Chase looked ashen, and it wasn’t just because he had been drinking too much lately. He sat down on one of Foreman’s comfortable Ikea chairs. Foreman liked to present an air of comfortable elegance in his office. He didn’t want it to seem like he lived there and he didn’t want it to look like a mass of quirky throw up, like Wilson’s office. When he finally saw Chase, really looked at him, he immediately realized something was very wrong. He mentally kicked himself for not noticing it the minute Chase walked into the room.
He realized that it might be a problem that he couldn’t readily realize which ethical lapse Chase might currently be worried about. There was the Munchhausen By Proxy a few weeks ago, whose death House faked in order to prove his diagnosis. There was the litigious patient who no else would touch that House eventually misdiagnosed with Mucormycosis, so that he would freak out and admit that the whole thing was an extremely elaborate scam. He was threatening to press assault charges. Foreman was angling to leave, trying to line everything up, but Mercy still haunted him and no one would answer his queries, no one would even give him an interview. He was so sure that things would eventually blow over, that he would be hirable again. Now, he was almost sure that he would be at PPTH, working with House until the day he died.
“What is it?”
“Cameron called,” he murmured through gritted teeth.
“Fuck,” Foreman sighed, wondering if he should just take the rest of the day and go to the bar with Chase, so there wouldn’t be a repeat of the last time Chase got upset about Cameron.
“She didn’t really want to talk to me. I don’t understand how she could be such a bitch. She’s getting calls from that reporter, about the Dibala case.”
“She didn’t call me,” she never called him, she also never returned his calls and he practically called her weekly to see if she could get him a job at Indio Labs, well he had started calling when he read the story in the Wall Street Journal.
“I took care of the reporter,” he was forced to talk to her for hours, engaging in verbal Judo, using every obscure medical term he could possibly think of to throw her off the scent.
“Apparently it didn’t work, maybe it did. Cameron thinks she might be suspected.”
“That actually makes sense,” all of the documentation had been painstakingly washed; they fixed every chart, every prescription.
“What do you mean,” Chase was taken aback, he sat up rigidly in the chair.
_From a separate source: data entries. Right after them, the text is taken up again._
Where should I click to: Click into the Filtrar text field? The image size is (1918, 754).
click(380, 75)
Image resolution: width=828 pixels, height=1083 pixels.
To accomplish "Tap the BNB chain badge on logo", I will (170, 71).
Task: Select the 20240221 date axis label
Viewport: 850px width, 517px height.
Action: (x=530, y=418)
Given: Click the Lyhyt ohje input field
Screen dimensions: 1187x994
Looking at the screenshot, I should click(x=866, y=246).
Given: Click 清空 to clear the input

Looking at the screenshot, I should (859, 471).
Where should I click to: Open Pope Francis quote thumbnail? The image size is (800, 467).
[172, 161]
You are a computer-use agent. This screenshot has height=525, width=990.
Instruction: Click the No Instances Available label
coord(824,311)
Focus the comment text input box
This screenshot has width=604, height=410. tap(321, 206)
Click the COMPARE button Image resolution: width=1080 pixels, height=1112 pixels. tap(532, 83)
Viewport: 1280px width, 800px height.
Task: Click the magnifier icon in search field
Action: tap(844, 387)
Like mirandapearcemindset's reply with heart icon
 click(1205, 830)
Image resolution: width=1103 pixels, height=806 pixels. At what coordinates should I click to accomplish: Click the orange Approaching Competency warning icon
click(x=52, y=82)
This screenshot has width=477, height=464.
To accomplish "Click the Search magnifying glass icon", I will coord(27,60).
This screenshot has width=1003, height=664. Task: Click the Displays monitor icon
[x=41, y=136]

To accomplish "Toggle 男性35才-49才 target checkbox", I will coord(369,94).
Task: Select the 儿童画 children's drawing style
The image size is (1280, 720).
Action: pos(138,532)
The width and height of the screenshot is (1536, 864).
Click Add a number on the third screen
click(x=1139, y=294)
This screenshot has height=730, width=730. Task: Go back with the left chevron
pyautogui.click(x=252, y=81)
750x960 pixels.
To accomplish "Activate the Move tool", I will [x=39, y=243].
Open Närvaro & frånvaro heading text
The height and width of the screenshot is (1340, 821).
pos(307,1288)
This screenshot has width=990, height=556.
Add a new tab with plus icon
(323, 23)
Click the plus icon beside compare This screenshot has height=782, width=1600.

“Think about it. No paper record is going to show any wrongdoing or even the slightest discretion. We fixed everything after the M&M but anyone who was in the room with Dibala knows the situation. We’re talking about a Modern Day Tito here, at least that was how they referred to him in the New York Times. He was holding together a very unstable place and when he died, that was what really fueled the massive conflict that came afterward. Conspiracy theorists on the Internet have been saying that from day one and when things get bad enough, people always look for a conspiracy. Which one of us said anything about the ethical quandaries inherent in taking that case? You were nice to him, you talked to him about religion. Any one of us would be lying if we didn‘t say that Cameron had a very intense moral aversion to treating Dibala. She actually voiced that aversion to House, to Cuddy, to you, to me.”
“I did the right thing. I just don’t know if I can stay silent if Allison,” Chase sucked in air and looked away, he was still adamant and his voice only softened when he mentioned Cameron.
“It hasn’t come to that yet. It won’t come to that. Cameron is under no obligation to talk to anyone. We need to sit down face to face with her and figure out what we’re going to do. This isn’t just going to go away.